Three conserved hydrophobic residues in the CC domain of Pit contribute to its plasma membrane localization and immune induction

Nucleotide-binding leucine-rich repeat (NLR) proteins work as crucial intracellular immune receptors. N-terminal domains of NLRs fall into two groups, namely coiled-coil (CC) and Toll-interleukin 1 receptor (TIR) domains, which play critical roles in signal transduction and disease resistance. However, the activation mechanisms of NLRs, and how their N-termini are involved in immune induction, remain largely unknown. Here, we revealed that the rice NLR Pit self-associates through its CC domain.

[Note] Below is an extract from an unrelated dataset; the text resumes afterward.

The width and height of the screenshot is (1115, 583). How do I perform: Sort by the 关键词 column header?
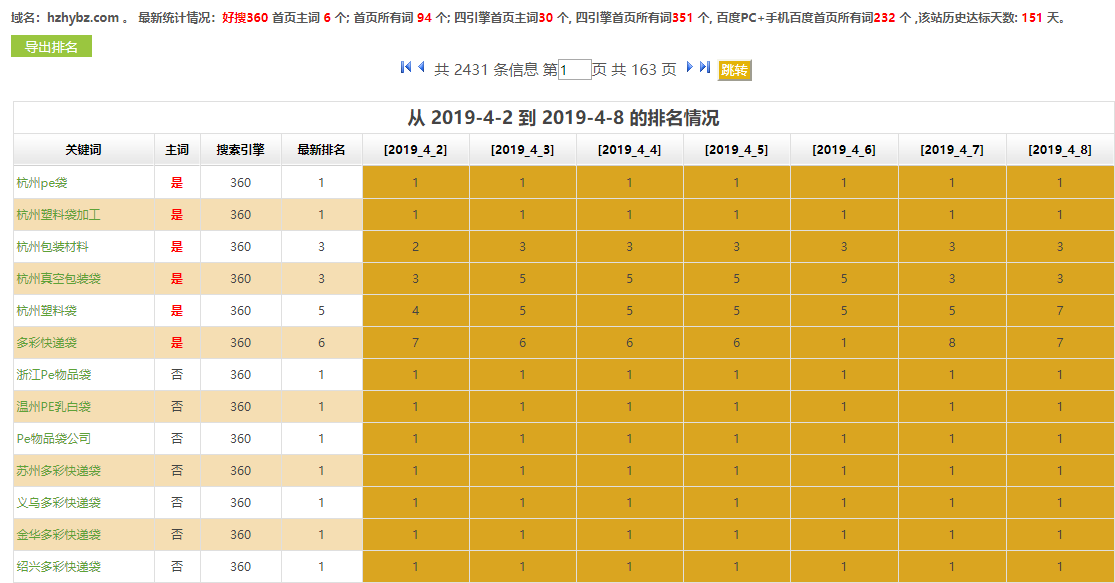[81, 148]
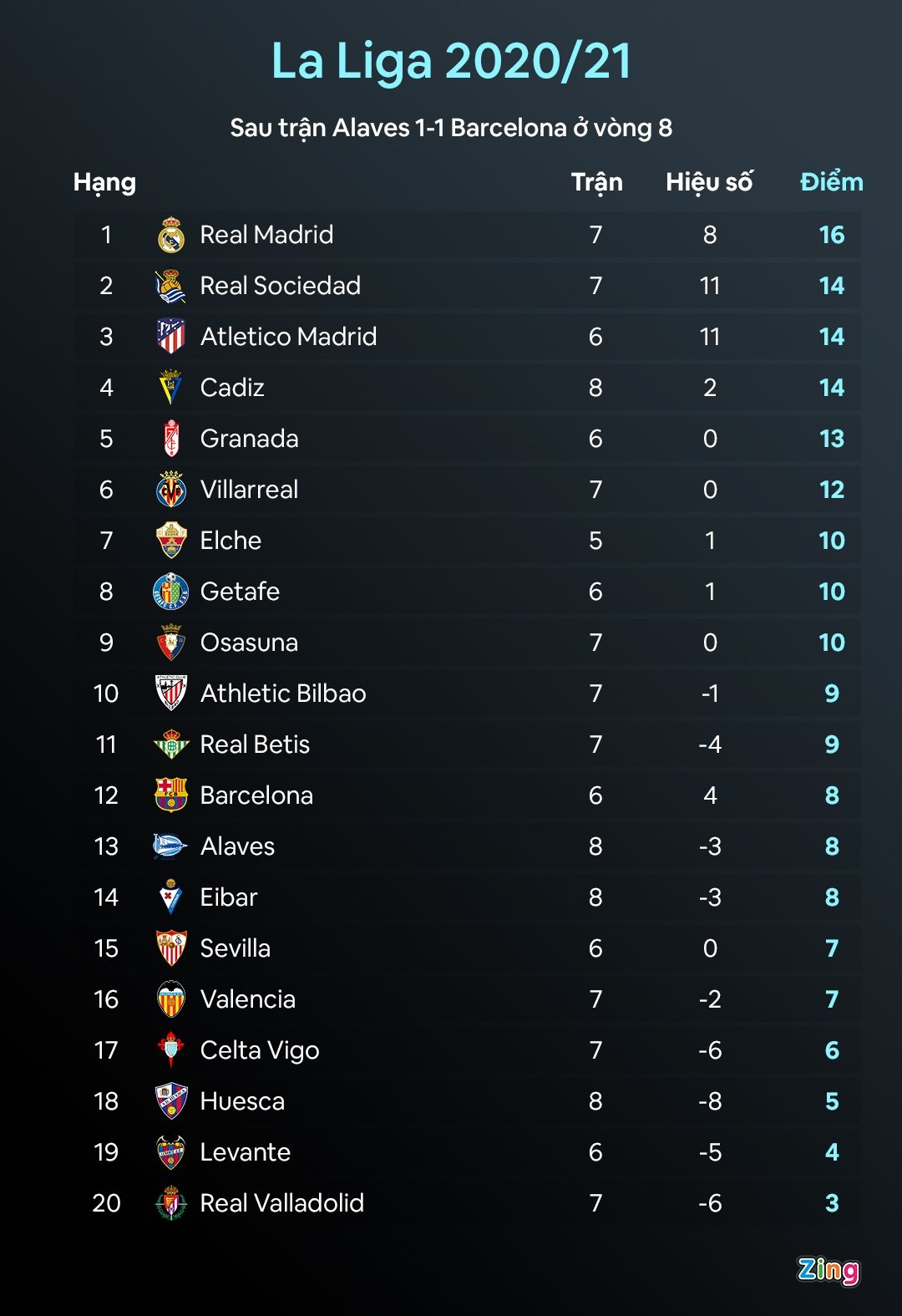Click the Sevilla club crest

click(171, 948)
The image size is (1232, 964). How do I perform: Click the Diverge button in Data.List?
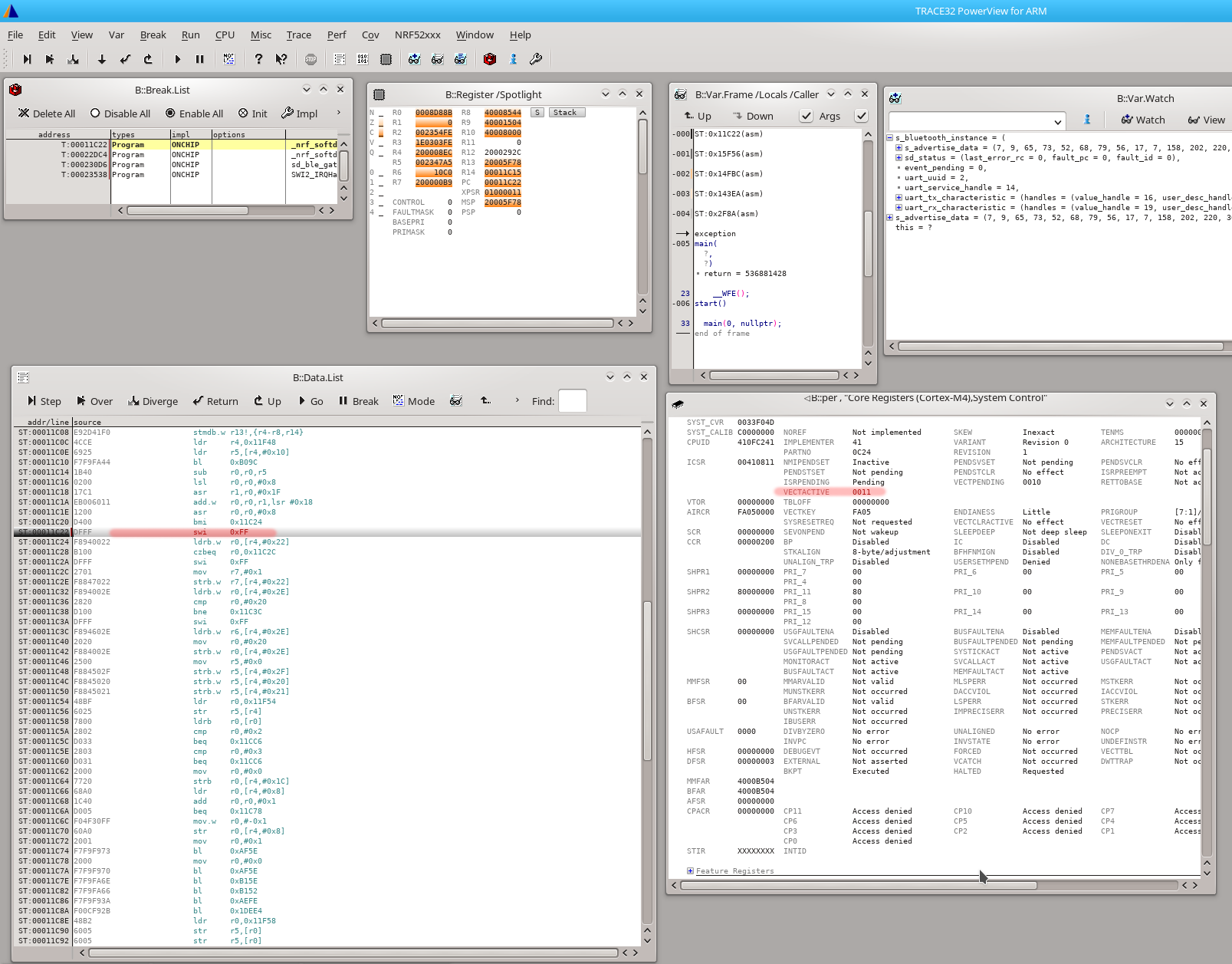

The CC domain of Pit possesses three conserved hydrophobic residues that are known to be involved in homodimer formation in two NLRs, barley MLA10 and Arabidopsis RPM1. Interestingly, the function of these residues in Pit is different from that in MLA10 and RPM1. Although the three hydrophobic residues are important for Pit-induced disease resistance against rice blast fungus, they do not participate in self-association or in binding to downstream signaling molecules. Based on homology modeling of Pit using the structure of the Arabidopsis NLR ZAR1, we tried to clarify the role of the three conserved hydrophobic residues and found that they are involved in the plasma membrane localization. Our findings provide novel insights for understanding the mechanisms of NLR activation as well as the relationship between subcellular localization and immune induction. ### Competing Interest Statement The authors have declared no competing interest.